Dataset items:
######

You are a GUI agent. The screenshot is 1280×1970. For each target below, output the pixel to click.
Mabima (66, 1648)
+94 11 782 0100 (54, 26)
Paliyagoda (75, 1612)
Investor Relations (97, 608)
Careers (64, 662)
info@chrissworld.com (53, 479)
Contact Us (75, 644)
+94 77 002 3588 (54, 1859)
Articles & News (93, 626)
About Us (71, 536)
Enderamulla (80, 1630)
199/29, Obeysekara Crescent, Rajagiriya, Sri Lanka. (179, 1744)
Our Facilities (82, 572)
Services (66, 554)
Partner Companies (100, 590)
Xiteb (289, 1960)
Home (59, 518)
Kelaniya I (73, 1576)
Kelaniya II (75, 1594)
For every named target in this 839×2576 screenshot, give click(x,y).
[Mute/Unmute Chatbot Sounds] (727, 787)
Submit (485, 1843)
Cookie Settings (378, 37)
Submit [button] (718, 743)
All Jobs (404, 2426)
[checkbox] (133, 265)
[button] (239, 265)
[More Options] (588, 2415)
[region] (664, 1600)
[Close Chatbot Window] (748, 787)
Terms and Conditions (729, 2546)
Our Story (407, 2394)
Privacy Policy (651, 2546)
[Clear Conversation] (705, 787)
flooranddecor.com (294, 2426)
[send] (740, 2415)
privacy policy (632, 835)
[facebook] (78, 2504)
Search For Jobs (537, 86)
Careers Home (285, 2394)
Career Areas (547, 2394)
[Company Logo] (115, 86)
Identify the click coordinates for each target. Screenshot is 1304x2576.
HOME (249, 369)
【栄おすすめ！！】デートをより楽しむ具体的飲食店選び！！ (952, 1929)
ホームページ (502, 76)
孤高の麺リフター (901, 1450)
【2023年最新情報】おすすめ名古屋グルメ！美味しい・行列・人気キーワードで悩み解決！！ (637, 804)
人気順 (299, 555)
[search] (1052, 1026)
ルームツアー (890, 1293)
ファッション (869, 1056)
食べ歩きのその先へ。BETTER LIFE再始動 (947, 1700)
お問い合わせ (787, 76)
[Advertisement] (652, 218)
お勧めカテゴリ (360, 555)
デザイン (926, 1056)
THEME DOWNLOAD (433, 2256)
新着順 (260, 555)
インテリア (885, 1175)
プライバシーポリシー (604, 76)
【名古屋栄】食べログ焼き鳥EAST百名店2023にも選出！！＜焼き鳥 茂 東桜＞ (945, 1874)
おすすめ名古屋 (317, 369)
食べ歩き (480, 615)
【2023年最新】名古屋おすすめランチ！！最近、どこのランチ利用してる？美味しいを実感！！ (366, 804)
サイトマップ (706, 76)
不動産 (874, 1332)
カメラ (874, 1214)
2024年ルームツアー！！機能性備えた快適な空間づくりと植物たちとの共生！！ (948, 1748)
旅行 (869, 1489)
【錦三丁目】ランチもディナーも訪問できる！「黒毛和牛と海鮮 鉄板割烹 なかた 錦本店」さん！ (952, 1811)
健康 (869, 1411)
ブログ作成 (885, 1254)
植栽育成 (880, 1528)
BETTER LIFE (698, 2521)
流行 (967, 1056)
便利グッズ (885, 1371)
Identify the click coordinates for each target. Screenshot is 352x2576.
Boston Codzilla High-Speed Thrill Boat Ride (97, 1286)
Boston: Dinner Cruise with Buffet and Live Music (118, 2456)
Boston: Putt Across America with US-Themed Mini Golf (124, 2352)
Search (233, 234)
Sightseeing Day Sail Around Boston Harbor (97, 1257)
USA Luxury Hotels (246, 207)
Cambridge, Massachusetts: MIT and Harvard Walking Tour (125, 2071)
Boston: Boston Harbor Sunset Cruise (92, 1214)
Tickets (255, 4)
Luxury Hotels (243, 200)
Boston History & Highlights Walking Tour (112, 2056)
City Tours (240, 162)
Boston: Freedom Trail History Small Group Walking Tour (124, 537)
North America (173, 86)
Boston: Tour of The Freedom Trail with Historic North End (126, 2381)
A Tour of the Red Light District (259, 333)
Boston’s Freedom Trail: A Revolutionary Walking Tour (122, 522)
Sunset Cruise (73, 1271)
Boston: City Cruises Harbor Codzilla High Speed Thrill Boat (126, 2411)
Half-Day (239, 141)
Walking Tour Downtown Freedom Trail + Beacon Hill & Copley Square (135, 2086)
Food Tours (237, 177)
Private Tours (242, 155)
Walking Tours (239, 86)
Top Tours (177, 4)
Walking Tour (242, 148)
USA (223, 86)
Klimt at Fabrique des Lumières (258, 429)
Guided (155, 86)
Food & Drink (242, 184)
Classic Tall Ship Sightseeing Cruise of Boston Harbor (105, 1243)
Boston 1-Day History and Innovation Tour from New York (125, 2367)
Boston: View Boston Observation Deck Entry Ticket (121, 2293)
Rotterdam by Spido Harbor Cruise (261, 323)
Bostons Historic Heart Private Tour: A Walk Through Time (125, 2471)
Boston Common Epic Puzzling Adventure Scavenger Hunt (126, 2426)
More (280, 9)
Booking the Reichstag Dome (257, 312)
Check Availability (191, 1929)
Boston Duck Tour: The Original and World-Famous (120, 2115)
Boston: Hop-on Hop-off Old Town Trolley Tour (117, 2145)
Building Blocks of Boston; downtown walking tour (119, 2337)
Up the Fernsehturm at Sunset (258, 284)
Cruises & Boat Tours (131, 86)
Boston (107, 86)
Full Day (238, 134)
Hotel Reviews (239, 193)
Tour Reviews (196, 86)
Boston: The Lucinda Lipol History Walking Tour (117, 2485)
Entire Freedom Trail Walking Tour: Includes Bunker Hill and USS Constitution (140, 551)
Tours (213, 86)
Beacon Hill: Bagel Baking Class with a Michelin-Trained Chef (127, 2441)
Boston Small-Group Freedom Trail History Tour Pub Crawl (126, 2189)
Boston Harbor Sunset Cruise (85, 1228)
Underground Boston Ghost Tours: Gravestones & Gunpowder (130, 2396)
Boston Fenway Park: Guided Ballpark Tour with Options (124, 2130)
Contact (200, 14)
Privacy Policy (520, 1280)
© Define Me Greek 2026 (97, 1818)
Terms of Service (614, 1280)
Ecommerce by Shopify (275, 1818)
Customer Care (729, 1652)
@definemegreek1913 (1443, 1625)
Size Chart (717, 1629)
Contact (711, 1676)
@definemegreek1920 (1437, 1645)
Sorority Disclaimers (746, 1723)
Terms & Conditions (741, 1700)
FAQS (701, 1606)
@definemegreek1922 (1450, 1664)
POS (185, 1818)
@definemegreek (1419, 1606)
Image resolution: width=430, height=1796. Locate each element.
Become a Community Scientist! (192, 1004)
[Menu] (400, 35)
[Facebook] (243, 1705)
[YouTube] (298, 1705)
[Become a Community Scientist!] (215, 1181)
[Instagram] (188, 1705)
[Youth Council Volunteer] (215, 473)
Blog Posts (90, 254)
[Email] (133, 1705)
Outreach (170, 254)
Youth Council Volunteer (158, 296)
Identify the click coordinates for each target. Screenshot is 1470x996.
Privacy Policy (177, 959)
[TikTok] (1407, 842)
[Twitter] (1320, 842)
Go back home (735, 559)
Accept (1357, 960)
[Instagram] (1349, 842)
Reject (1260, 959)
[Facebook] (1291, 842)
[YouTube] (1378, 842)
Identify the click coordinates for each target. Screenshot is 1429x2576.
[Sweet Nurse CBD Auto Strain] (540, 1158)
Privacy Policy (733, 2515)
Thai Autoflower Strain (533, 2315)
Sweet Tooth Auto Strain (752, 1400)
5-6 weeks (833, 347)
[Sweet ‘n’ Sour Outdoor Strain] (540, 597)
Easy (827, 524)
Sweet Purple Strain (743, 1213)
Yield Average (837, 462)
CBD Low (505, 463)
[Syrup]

######

ACTIVITY — Once you find the line with "Up the Fernsehturm at Sunset (258, 284)" in the entries above, output it and each line after it up to and including the line with "Youth Council Volunteer (158, 296)", and nothing else.

SOLVED PROBLEM —
Up the Fernsehturm at Sunset (258, 284)
Cruises & Boat Tours (131, 86)
Boston (107, 86)
Full Day (238, 134)
Hotel Reviews (239, 193)
Tour Reviews (196, 86)
Boston: The Lucinda Lipol History Walking Tour (117, 2485)
Entire Freedom Trail Walking Tour: Includes Bunker Hill and USS Constitution (140, 551)
Tours (213, 86)
Beacon Hill: Bagel Baking Class with a Michelin-Trained Chef (127, 2441)
Boston Small-Group Freedom Trail History Tour Pub Crawl (126, 2189)
Boston Harbor Sunset Cruise (85, 1228)
Underground Boston Ghost Tours: Gravestones & Gunpowder (130, 2396)
Boston Fenway Park: Guided Ballpark Tour with Options (124, 2130)
Contact (200, 14)
Privacy Policy (520, 1280)
© Define Me Greek 2026 (97, 1818)
Terms of Service (614, 1280)
Ecommerce by Shopify (275, 1818)
Customer Care (729, 1652)
@definemegreek1913 (1443, 1625)
Size Chart (717, 1629)
Contact (711, 1676)
@definemegreek1920 (1437, 1645)
Sorority Disclaimers (746, 1723)
Terms & Conditions (741, 1700)
FAQS (701, 1606)
@definemegreek1922 (1450, 1664)
POS (185, 1818)
@definemegreek (1419, 1606)
Image resolution: width=430, height=1796. Locate each element.
Become a Community Scientist! (192, 1004)
[Menu] (400, 35)
[Facebook] (243, 1705)
[YouTube] (298, 1705)
[Become a Community Scientist!] (215, 1181)
[Instagram] (188, 1705)
[Youth Council Volunteer] (215, 473)
Blog Posts (90, 254)
[Email] (133, 1705)
Outreach (170, 254)
Youth Council Volunteer (158, 296)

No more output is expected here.